End of an Era

C&E Paint Supply

C&E Paint Supply opened in Cold Spring nearly 70 years ago. (File photo)

C&E Paint Supply scheduled to close by end of year

The end of the year will mark the end of an era as the iconic Cold Spring business, C&E Paint Supply, will close after nearly 70 years on Main Street.

Owner Susan Early said on Wednesday (Nov. 10) that she plans to retire.

The shop was opened in 1952 by Early’s parents, Jim and Sadie Early, who partnered with her aunt and uncle, Bonnie and Jake Cretelli (accounting for the C&E). It opened at 159 Main St. (now Cold Spring Florist) and moved to 158 Main St. in 1955. The families purchased the building in 1983, which has been a key to its survival, Early said.

The paint-and-hardware retailer is renowned for its personal service, including a low-tech approach at the cash register. There is no “self-checkout” lane, just a carbon-copy paper receipt handwritten by Early. If you forgot your wallet, chances are you’d be able to bring in payment the next day. 

In a profile of the store published in The Current in 2015, Early said “people come in looking for that hardware-store smell.”

Early’s father and uncle were house painters, and they opened the store in part so they could get their supplies.

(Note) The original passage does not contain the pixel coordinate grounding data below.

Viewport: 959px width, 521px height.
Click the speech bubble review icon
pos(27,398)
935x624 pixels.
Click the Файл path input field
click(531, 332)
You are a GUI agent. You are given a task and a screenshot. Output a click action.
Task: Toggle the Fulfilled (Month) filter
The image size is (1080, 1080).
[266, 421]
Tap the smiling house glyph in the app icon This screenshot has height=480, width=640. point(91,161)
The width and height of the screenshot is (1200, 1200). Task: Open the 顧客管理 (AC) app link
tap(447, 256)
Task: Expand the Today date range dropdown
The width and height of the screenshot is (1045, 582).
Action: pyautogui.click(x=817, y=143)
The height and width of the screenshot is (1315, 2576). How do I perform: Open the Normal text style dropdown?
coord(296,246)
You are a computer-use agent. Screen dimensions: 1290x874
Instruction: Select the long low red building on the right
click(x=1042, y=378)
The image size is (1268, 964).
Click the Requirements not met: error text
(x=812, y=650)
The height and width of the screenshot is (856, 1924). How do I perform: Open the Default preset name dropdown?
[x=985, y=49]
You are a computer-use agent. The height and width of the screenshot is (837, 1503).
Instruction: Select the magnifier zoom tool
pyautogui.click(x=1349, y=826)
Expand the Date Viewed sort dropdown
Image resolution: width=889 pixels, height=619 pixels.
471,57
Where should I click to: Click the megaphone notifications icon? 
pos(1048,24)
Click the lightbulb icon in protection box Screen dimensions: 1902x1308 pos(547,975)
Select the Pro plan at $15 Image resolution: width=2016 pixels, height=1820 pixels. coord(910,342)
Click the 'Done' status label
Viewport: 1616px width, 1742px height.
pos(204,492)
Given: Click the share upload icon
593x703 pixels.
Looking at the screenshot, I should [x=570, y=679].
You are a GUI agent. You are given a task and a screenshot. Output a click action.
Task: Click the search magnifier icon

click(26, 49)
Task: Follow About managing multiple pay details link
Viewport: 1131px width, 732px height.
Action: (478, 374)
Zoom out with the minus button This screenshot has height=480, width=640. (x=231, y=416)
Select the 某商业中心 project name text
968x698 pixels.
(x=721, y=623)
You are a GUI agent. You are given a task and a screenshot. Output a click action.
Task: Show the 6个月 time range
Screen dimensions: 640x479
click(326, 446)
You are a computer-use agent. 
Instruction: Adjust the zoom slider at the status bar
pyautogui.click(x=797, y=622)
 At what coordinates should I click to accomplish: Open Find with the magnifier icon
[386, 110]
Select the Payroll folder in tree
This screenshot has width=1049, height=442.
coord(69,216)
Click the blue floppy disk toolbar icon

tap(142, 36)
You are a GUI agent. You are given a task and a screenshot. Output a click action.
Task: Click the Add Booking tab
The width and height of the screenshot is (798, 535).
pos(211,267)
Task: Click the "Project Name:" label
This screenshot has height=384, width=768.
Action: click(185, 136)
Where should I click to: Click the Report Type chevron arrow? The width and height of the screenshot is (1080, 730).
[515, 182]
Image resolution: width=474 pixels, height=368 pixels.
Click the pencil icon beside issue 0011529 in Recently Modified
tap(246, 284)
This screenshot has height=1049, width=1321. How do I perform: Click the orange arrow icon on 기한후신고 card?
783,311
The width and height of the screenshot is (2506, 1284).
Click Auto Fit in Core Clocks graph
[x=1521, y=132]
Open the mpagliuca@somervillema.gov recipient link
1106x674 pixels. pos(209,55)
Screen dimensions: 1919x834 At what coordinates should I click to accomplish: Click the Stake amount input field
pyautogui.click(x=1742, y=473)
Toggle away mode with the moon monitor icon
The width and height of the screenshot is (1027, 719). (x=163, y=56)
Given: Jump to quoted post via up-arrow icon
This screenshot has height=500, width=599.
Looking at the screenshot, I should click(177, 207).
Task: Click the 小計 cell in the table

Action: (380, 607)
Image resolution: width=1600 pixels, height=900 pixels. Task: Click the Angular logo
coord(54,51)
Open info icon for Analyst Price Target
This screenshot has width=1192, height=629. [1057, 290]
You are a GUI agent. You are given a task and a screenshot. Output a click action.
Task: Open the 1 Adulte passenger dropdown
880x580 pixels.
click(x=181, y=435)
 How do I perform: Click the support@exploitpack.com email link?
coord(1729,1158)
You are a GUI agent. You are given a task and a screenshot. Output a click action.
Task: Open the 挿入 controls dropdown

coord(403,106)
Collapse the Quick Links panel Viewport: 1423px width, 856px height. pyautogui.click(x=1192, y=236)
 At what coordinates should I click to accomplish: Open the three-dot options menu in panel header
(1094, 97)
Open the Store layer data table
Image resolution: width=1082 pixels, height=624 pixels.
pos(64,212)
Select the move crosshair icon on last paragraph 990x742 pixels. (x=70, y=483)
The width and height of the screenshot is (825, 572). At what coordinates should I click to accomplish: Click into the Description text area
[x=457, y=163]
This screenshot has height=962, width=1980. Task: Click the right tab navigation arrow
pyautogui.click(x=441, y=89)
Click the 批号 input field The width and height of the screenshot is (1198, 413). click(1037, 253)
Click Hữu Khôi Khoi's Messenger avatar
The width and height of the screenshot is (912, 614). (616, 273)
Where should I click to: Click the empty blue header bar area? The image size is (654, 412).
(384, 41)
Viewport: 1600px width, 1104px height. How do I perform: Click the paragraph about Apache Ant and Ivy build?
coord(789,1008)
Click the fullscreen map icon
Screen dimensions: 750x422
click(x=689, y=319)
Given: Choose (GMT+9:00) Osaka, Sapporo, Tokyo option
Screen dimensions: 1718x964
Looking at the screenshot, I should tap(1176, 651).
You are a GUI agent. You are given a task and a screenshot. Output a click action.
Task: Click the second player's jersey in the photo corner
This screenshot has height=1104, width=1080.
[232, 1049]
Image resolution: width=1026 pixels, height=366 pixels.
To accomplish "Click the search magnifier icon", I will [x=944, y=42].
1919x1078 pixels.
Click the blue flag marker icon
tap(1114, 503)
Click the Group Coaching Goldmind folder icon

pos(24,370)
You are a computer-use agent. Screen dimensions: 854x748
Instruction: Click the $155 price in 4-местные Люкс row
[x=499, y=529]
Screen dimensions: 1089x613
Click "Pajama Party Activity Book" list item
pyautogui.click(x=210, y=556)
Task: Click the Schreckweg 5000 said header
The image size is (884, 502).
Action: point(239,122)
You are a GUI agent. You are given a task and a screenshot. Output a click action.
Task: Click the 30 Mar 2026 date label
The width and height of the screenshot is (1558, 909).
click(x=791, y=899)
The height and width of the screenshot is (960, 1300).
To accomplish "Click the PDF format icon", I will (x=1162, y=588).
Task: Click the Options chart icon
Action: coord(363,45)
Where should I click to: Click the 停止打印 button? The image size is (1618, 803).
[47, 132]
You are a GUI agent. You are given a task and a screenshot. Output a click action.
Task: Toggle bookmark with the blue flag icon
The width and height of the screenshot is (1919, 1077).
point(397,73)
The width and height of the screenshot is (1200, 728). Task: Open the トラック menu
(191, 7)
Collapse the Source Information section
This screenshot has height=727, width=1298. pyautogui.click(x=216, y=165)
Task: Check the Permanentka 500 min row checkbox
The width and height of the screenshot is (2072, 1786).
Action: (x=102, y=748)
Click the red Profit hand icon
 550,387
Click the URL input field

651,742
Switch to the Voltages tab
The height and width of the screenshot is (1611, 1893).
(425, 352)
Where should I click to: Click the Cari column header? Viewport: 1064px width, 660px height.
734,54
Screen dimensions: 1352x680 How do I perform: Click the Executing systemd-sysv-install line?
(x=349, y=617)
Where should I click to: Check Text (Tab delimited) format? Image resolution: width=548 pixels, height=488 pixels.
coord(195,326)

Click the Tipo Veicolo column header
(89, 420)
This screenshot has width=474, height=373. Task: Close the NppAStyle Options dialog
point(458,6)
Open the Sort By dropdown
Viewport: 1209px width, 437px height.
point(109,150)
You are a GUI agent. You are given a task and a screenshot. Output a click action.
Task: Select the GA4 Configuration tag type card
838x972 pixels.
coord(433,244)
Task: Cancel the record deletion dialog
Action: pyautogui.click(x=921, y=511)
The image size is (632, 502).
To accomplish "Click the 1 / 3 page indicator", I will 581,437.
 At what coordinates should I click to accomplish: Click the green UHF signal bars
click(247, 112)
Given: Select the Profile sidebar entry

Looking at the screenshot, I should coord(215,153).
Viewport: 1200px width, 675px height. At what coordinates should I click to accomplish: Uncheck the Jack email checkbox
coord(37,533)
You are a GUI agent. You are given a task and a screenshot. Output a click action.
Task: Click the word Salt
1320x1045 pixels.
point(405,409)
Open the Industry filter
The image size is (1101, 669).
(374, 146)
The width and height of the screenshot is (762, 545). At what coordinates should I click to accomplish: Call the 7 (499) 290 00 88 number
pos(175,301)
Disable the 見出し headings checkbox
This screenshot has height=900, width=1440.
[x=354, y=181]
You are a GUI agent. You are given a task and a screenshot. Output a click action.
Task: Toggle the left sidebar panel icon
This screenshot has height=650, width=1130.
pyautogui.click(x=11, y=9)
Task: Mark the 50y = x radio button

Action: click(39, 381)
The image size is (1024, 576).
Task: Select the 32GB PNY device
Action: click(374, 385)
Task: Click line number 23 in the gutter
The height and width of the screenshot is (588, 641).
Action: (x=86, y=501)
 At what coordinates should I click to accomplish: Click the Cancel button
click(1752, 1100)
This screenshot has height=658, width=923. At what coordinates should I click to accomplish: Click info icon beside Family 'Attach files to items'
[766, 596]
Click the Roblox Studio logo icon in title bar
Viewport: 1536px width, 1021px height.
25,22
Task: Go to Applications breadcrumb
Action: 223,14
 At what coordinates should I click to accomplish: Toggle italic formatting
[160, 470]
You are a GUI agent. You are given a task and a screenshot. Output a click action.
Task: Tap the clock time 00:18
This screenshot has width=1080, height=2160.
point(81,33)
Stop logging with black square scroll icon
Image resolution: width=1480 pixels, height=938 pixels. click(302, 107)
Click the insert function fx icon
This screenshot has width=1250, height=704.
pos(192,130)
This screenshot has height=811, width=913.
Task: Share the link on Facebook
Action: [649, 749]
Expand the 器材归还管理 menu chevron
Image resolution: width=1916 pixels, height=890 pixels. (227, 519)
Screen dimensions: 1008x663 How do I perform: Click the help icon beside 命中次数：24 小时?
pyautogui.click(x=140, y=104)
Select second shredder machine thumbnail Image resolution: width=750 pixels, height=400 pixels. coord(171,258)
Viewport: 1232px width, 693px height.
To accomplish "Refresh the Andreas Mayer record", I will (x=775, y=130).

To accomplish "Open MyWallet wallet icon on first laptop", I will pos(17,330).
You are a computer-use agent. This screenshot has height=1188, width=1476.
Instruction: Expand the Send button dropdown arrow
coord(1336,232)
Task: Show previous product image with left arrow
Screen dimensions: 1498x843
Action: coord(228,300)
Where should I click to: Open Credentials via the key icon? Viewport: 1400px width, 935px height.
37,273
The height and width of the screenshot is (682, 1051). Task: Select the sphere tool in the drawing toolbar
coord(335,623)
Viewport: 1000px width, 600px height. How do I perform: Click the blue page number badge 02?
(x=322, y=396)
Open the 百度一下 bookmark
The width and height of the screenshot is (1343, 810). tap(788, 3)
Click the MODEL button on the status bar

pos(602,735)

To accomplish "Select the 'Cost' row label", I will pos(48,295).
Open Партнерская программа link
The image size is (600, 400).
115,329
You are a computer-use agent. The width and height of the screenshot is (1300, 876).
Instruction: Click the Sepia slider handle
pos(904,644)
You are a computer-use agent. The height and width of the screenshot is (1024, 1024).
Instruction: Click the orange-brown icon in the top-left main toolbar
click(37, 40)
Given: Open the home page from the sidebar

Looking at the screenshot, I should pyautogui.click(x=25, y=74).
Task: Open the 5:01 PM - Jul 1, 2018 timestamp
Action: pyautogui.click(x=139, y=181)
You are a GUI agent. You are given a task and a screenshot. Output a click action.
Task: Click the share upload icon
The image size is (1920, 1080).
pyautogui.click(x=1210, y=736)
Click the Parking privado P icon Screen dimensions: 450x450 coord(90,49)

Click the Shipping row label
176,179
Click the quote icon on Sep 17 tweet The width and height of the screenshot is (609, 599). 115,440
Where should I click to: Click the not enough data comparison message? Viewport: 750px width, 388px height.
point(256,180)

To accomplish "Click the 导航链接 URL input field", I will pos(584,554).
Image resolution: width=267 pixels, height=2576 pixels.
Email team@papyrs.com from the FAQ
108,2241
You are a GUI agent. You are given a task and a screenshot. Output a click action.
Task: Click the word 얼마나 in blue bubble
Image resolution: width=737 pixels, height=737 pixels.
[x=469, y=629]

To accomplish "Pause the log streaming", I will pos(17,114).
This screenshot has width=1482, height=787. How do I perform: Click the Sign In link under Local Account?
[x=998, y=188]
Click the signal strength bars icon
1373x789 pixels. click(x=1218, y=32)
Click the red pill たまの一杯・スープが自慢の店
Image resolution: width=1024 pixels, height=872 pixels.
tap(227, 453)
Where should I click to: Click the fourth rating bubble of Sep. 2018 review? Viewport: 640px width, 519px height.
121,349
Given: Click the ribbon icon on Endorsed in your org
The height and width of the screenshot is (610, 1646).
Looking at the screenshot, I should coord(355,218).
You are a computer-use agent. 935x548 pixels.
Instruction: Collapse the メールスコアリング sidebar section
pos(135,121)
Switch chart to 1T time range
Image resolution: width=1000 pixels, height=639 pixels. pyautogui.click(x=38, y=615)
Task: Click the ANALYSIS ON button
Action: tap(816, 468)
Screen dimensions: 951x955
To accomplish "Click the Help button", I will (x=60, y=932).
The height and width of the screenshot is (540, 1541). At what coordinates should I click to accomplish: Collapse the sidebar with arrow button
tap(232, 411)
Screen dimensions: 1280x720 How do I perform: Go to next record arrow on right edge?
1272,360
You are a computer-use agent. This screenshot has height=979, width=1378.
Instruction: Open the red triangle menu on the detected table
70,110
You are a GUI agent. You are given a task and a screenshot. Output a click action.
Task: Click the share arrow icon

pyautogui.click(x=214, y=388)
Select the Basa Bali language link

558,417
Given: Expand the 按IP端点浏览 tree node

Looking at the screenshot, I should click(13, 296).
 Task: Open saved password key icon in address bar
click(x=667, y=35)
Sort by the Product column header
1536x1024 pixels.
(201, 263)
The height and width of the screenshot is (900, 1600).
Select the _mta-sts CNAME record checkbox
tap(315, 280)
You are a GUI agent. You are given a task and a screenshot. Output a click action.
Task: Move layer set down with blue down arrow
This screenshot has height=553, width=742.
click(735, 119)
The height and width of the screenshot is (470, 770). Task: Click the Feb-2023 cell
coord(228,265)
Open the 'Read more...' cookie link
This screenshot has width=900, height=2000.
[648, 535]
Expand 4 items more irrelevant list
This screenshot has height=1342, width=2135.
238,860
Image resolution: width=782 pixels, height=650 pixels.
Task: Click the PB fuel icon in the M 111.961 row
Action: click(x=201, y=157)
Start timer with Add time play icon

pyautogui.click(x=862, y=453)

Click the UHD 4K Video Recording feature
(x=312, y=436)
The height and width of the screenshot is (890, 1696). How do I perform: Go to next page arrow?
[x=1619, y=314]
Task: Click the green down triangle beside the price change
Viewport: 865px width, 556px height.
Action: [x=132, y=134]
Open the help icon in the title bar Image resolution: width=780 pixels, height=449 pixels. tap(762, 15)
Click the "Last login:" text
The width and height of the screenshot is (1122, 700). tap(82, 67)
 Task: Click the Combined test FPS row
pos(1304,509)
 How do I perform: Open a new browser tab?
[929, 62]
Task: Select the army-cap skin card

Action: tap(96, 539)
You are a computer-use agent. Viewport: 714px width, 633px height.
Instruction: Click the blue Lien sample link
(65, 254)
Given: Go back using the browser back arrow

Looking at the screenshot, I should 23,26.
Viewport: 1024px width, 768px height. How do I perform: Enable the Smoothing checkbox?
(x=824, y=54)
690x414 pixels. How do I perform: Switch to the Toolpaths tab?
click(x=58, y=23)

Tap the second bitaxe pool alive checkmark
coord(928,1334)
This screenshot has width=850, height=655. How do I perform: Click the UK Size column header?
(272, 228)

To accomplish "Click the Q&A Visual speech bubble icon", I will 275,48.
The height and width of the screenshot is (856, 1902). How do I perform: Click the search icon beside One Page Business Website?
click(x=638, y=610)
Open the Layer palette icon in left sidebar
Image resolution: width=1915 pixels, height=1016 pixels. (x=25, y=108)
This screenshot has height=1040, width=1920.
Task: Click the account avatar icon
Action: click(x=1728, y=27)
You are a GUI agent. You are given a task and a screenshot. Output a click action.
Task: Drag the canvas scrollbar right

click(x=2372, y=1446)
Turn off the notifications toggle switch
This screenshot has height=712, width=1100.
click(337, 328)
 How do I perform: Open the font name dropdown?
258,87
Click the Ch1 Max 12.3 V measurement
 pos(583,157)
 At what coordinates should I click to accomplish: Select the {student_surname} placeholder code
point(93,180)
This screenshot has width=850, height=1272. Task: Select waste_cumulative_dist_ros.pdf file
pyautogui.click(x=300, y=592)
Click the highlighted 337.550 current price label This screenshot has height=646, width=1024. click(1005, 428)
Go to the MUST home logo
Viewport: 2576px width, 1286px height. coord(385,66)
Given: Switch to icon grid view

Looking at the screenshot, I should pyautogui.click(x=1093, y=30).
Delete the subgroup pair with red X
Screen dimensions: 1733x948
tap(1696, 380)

In the early days, Jim and Jake would mix their paints on location, by hand, combining lead and linseed oil and squeezing tubes into that mixture. It all had to be matched “by eye.” 

That changed with the arrival of the manual mixer decades ago, Susan Early said. It was replaced by a computerized version about 12 or 13 years ago, while “the old shaker, a Red Devil 1952, made it to 60 years,” Early said.

Hardware hasn’t changed as drastically (“There’s not that much new in hardware,” Early said in 2015), although the stock changed based on the philosophy of Early’s cousin Ed Cretelli, who explained in 2015 that “If two people ask for it, I’ll get it in.”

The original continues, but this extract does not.